What is required:
Restate the data exactly, with nothing altered.

Material supplied:
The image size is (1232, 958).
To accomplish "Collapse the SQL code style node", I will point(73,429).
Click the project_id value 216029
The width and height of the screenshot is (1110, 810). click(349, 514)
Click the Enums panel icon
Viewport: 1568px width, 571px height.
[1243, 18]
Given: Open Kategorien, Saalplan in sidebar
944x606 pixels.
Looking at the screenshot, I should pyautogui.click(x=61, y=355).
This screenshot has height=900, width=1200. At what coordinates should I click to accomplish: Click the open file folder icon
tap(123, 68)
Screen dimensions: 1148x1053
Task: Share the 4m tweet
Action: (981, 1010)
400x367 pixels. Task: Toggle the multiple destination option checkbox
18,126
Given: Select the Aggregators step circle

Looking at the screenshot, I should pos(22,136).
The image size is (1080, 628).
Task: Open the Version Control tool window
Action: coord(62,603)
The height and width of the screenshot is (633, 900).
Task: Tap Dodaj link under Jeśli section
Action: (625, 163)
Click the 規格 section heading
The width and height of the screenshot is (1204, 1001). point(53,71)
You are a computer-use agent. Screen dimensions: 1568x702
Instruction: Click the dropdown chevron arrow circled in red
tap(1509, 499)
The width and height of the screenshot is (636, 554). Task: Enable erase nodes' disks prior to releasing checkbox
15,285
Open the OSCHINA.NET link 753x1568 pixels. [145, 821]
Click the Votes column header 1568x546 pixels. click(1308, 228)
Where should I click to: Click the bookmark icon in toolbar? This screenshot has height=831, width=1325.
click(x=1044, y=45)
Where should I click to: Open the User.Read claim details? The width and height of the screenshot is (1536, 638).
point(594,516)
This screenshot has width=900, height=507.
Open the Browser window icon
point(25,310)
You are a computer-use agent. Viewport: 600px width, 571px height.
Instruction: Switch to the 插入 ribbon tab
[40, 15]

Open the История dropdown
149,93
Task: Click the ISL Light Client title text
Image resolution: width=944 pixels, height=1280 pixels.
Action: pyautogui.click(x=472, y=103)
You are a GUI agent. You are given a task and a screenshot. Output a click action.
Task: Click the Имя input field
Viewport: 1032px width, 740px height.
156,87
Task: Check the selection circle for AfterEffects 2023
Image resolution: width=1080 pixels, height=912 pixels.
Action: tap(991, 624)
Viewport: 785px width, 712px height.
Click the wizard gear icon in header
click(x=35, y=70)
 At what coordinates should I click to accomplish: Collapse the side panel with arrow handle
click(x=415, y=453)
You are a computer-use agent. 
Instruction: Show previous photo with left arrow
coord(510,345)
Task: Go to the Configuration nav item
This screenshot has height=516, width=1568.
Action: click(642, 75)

Output of the task:
The image size is (1232, 958).
To accomplish "Collapse the SQL code style node", I will point(73,429).
Click the project_id value 216029
The width and height of the screenshot is (1110, 810). click(349, 514)
Click the Enums panel icon
Viewport: 1568px width, 571px height.
[1243, 18]
Given: Open Kategorien, Saalplan in sidebar
944x606 pixels.
Looking at the screenshot, I should pyautogui.click(x=61, y=355).
This screenshot has height=900, width=1200. At what coordinates should I click to accomplish: Click the open file folder icon
tap(123, 68)
Screen dimensions: 1148x1053
Task: Share the 4m tweet
Action: (981, 1010)
400x367 pixels. Task: Toggle the multiple destination option checkbox
18,126
Given: Select the Aggregators step circle

Looking at the screenshot, I should pos(22,136).
The image size is (1080, 628).
Task: Open the Version Control tool window
Action: coord(62,603)
The height and width of the screenshot is (633, 900).
Task: Tap Dodaj link under Jeśli section
Action: (625, 163)
Click the 規格 section heading
The width and height of the screenshot is (1204, 1001). point(53,71)
You are a computer-use agent. Screen dimensions: 1568x702
Instruction: Click the dropdown chevron arrow circled in red
tap(1509, 499)
The width and height of the screenshot is (636, 554). Task: Enable erase nodes' disks prior to releasing checkbox
15,285
Open the OSCHINA.NET link 753x1568 pixels. [145, 821]
Click the Votes column header 1568x546 pixels. click(1308, 228)
Where should I click to: Click the bookmark icon in toolbar? This screenshot has height=831, width=1325.
click(x=1044, y=45)
Where should I click to: Open the User.Read claim details? The width and height of the screenshot is (1536, 638).
point(594,516)
This screenshot has width=900, height=507.
Open the Browser window icon
point(25,310)
You are a computer-use agent. Viewport: 600px width, 571px height.
Instruction: Switch to the 插入 ribbon tab
[40, 15]

Open the История dropdown
149,93
Task: Click the ISL Light Client title text
Image resolution: width=944 pixels, height=1280 pixels.
Action: pyautogui.click(x=472, y=103)
You are a GUI agent. You are given a task and a screenshot. Output a click action.
Task: Click the Имя input field
Viewport: 1032px width, 740px height.
156,87
Task: Check the selection circle for AfterEffects 2023
Image resolution: width=1080 pixels, height=912 pixels.
Action: tap(991, 624)
Viewport: 785px width, 712px height.
Click the wizard gear icon in header
click(x=35, y=70)
 At what coordinates should I click to accomplish: Collapse the side panel with arrow handle
click(x=415, y=453)
You are a computer-use agent. 
Instruction: Show previous photo with left arrow
coord(510,345)
Task: Go to the Configuration nav item
This screenshot has height=516, width=1568.
Action: click(642, 75)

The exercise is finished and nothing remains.